I was completely at peace, and rolled over and went to sleep until dawn, at which time power had already been knocked out. The peace that I felt from that hymn stayed with me during the days that followed.
In my case, I was without power for six days and five nights. Although there was tree debris all over because of the high winds, there was no damage to person or property. That being said, the damage to our region from the hurricane’s winds was widespread. Countless thousands of trees—many of them quite large—were twisted, torn, and toppled to the earth. For several days, traffic lights were out at major intersections, forcing a real-time refresher course in the safety rules that drivers are to observe under those conditions. At some of the busier intersections, police and troopers directed traffic.
Because people couldn’t cook a hot breakfast at home, the lines of cars going through the drive-thrus at fast-food restaurants were super-long—at least, at the restaurants that had power. Some did and some didn’t. It all seemed so random.
We took our frozen goods to a friend’s house some 50 minutes away. The fact that not everyone was without power was greatly comforting. I can only imagine how grim things would have seemed had power been totally wiped out.
As horrific as the destruction was around here, and knowing that the storm was much more devastating and, sadly, lethal in other places, I am tempted to say that Hurricane Helene was nothing more than an inconvenience for me personally. But while that may be accurate on the surface, the experience did have a greater impact on me. The storm moved me in more profound ways. It was sobering, eye-opening, and has left me feeling more guarded about the future—not so much my individual future, but our collective future, both nationally and globally.
I had never been without electric power for such an extended period of time before, and the experience vividly underscored something that I had known intellectually, like an abstract theory, but now felt at a deep, visceral level: how utterly dependent our society is on electric power.
Sitting at home during most of the power outage, time seemed to slow down. It seemed like every few minutes I had an impulse to turn on the TV to see how the storm cleanup was proceeding, but—oops—no TV. Or I wanted to go online and see which teams had won sports contests, what was going on in the world, or even something as trivial as checking my current bank balance. Oops—no internet.
My thoughts turned to my dear Amish friends and neighbors from when I lived in Pennsylvania.
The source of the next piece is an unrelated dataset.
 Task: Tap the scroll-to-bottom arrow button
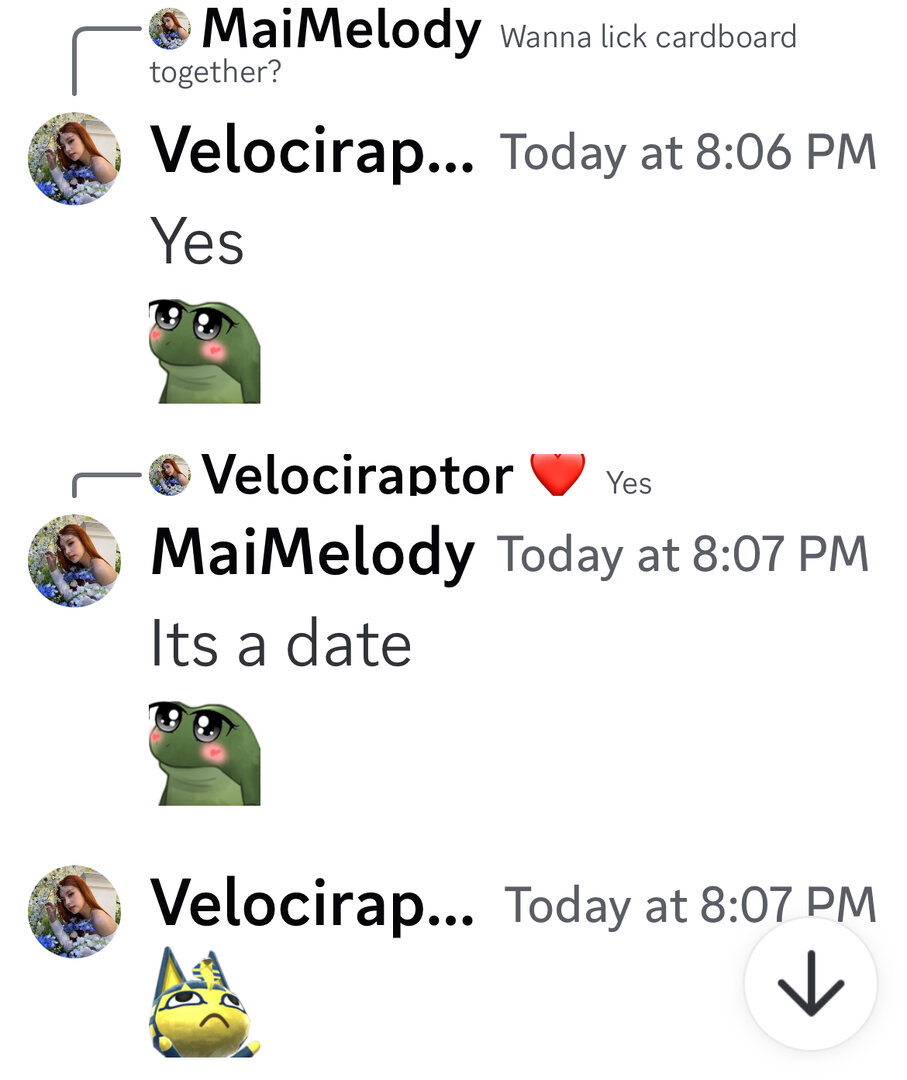click(x=811, y=984)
Our quiet candlelit evenings at home during the outage now mirrored theirs. Without the myriad distractions that electronic devices offer, there is more time for quiet reading or direct human interaction. In a society that has been becoming increasingly atomized, more personal connection seems appealing. Hmmm ... maybe now, with the power back on, I should choose one evening a week to forsake the electronic world. (I’m not betting on it, though. Old habits die hard.)
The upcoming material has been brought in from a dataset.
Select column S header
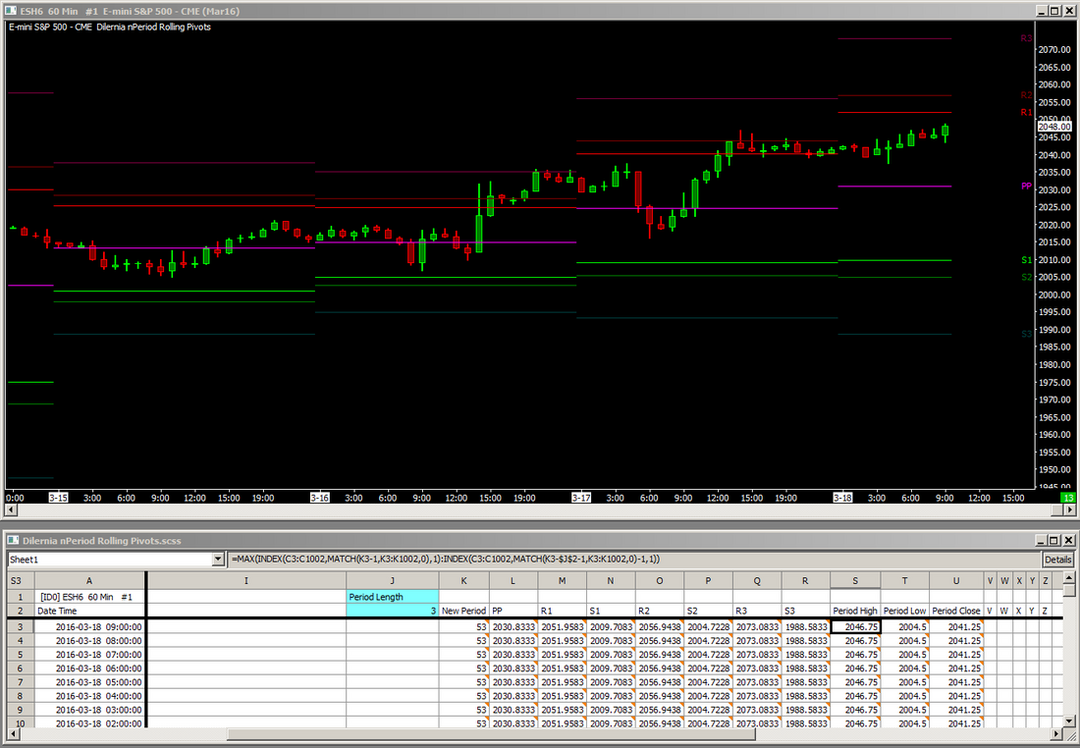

I also realized that whether or not we are connected electrically to the rest of the world, life goes on. While I was cut off and in the dark, the vice presidential candidates debated. Jimmy Carter turned 100. (Congratulations, Mr. President.) My Detroit Tigers completed an improbable late-season hot streak, advancing to the American League playoffs and eliminating perennial power Houston in the first round.
And death went on, too. While I was disconnected for those six days, Maggie Smith, Dikembe Mutombo, Kris Kristofferson, Pete Rose, and other luminaries passed away. Once-in-a-lifetime hurricanes in any given area don’t affect the world at large.
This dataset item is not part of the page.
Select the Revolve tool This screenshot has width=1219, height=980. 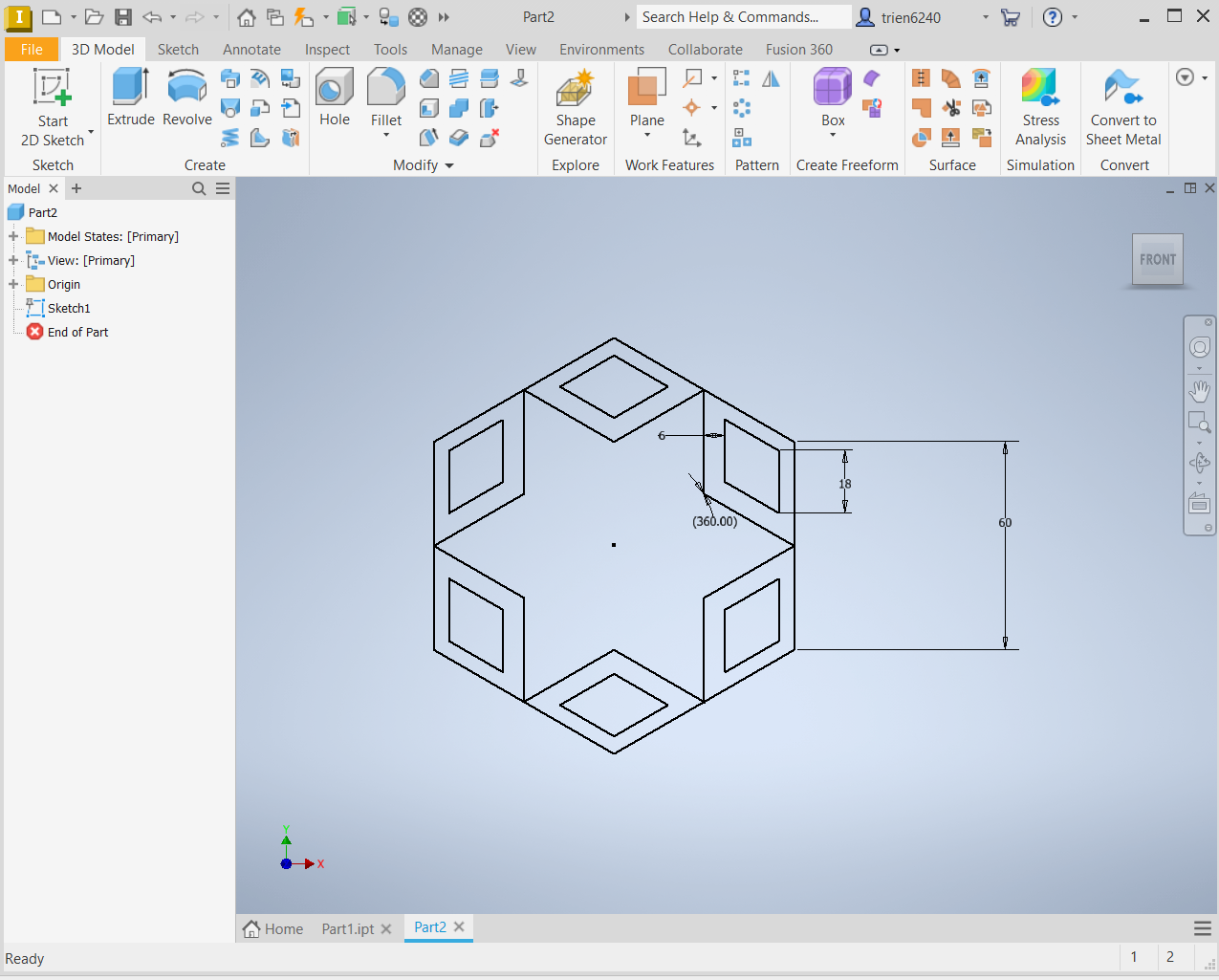point(186,88)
The strongest emotion I have felt during this challenging episode is a deep gratitude to the people who generate, transmit, and provide us with power. I salute the heroic efforts of the tens of thousands who are working long, hard hours repairing equipment and restoring power. Their job won’t be fully completed for months, but what they have accomplished in just a few days is marvelous. Thank you, thank you!
I have also been touched by neighbors and acquaintances who have reached out to see if I needed anything. The genuine concern for the welfare of seniors in the neighborhood demonstrates the immense goodness that lies in the human heart. There is clearly a great unity of spirit bringing people closer together in the face of a common enemy such as the loss of our energy supply. This is humanity at or near its finest.
Hurricane Helene was a monster, but it has helped us to glimpse a potential future world in which people come together in harmony and friendship. Let us pray for fewer hurricanes and more harmony.